Bolwoningen is a futuristic reality born from Dutch ingenuity to solve the housing crisis that arose from the destruction of World War II. Personifying a minimalist approach to domestic life, the spherical domiciles protrude from their suburban context to fundamentally alter residential living.

Bolwoningen home in wooded landscape.
With a raised orb on a stalk with adjoining shed, Bolwoningen translates to sphere house. Photo courtesy of Erik Wannee, CC BY-SA 3.0

Growing backlash against banal post-war residential developments led the Dutch Ministry for Housing and Spatial Planning to establish an Experimental Housing subsidy scheme in 1968. Through the 1970s the scheme funded the construction of the famed Cube Houses in Helmond, and later Rotterdam, and Kasbah Stilt Houses in Hengelo¾all designed by Piet Blom. Bolwoningen, conceived by artist and sculptor Dries Kreijkamp, is distinguished from these other modernist landmarks by the suburban backdrop of 's-Hertogenbosch. Yet, the provincial context forced Kreijkampm to adapt his original design. Ultimately a stalk was added to the living bulb and the base material changed from light-weight polyester to two layers of concrete with rockwool insulation to appease fire regulations. Bolwoningen was completed in 1984 with the first residents, including the designer himself, moving in. The Experimental Housing subsidy scheme would end the same year, leaving Bolwoningen the last realization of the program. Kreijkamp would continue to market the designs as a housing solution, hoping to generate mass production appeal.

's-Hertogenbosch is a mid-sized industrial city that grew outwards in neat rows of pitched roof houses before being rebuffed by the River Meuse. Carved out of this landscape, a series of quintessentially Dutch canals offer much needed greenspace to the dense Maaspoort neighborhood. 50 bulbous houses of Bolwoningen dot the banks of one of these canals with lush foliage framing the raised white spheres. A winding path makes its way through the cluster to the canal, creating an intimate and unique entry for each home.

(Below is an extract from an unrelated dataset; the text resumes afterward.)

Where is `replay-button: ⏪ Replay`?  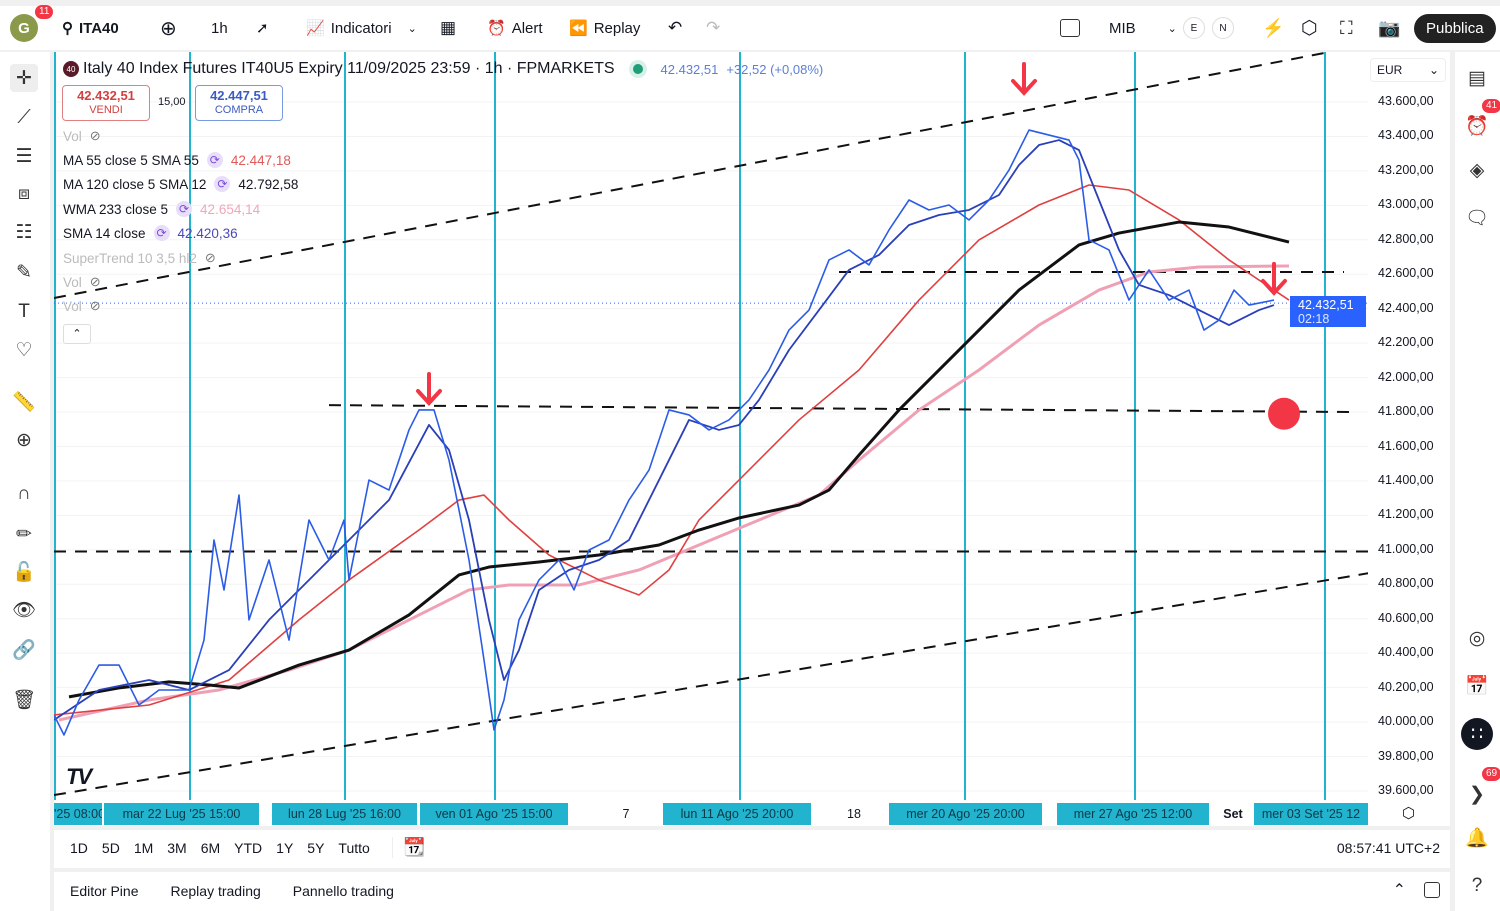
replay-button: ⏪ Replay is located at coordinates (604, 28).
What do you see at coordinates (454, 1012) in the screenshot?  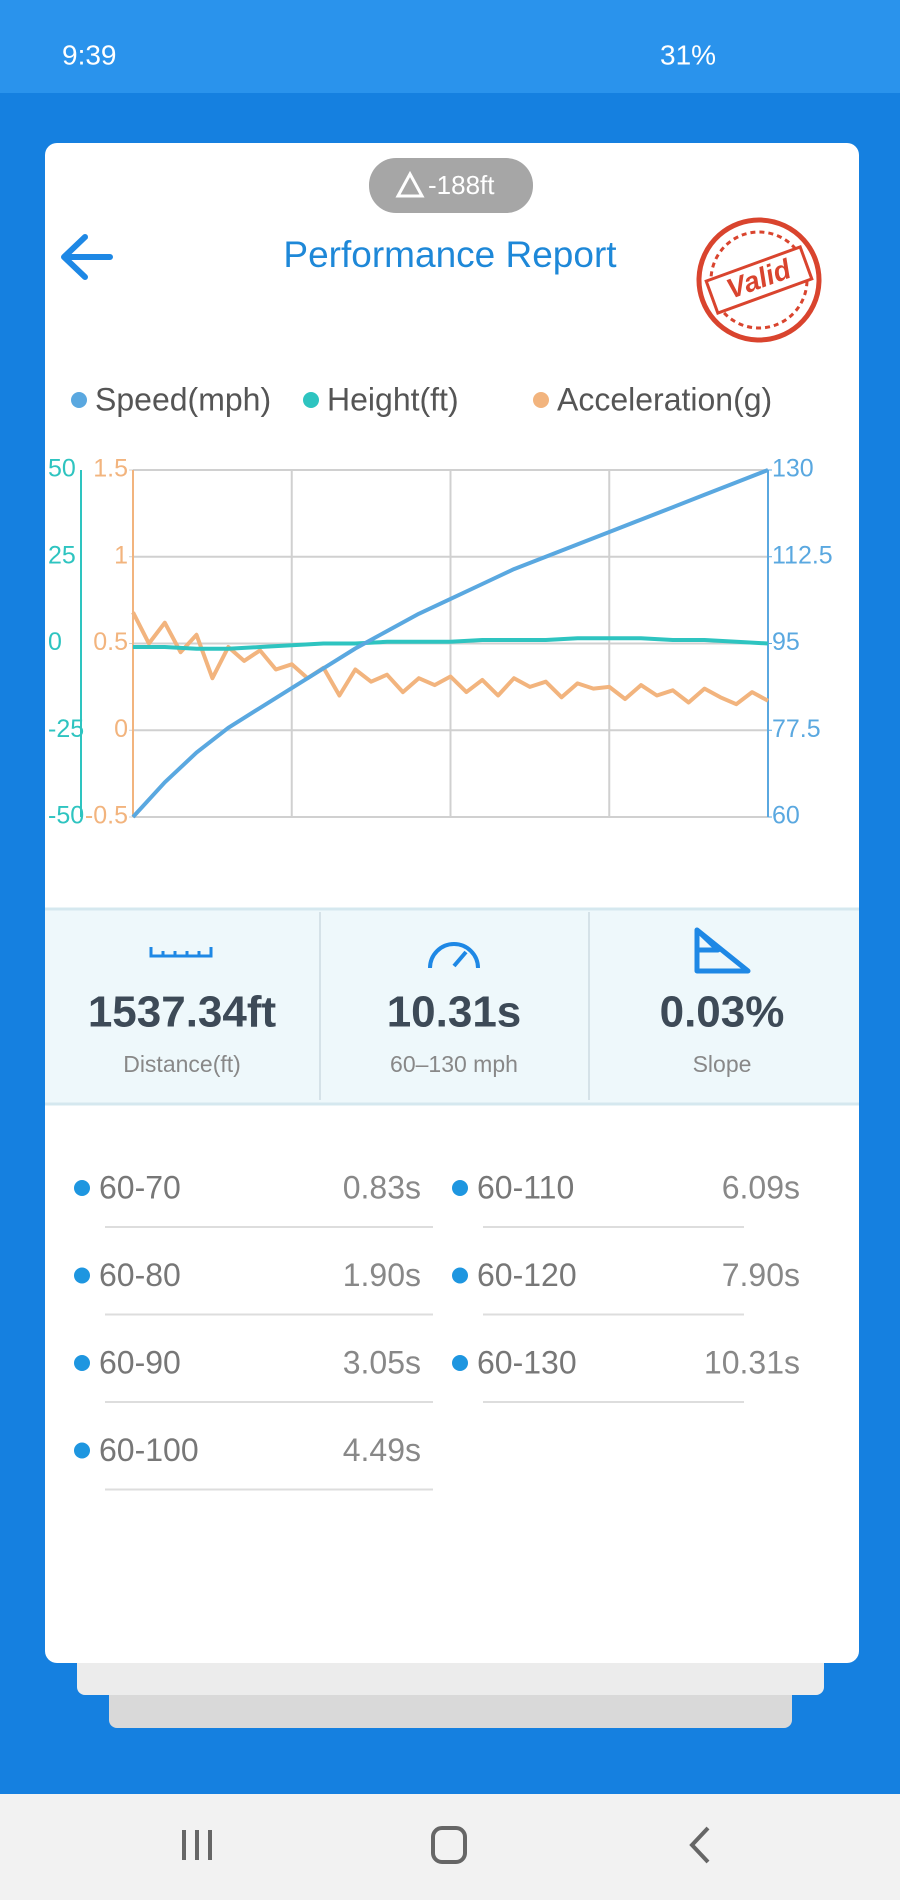 I see `stat-value: 10.31s` at bounding box center [454, 1012].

Bolwoningen home in wooded landscape, fall.
A winding path creates an intimate and unique entry to each of the 50 bulbous houses. Photo courtesy of jjvvhh via Flickr

Aptly named, Bolwoningen literally translates to sphere house and consists of a raised orb on a podium or stalk with adjoining shed. Instead of conventional divisions, a spiral staircase connects the building’s three mains floors, the first floor bedroom, second floor bathroom, and top floor living space. Each home has six round pivot windows, one each for the bedroom and bathroom, and four on the top floor for the greatest freedom of vision. The interconnected layout allows the interior to be flooded in natural light, enabling the space to feel bigger than the paltry 55 square meters. Bolwoningen has been continuously occupied since the community was first constructed.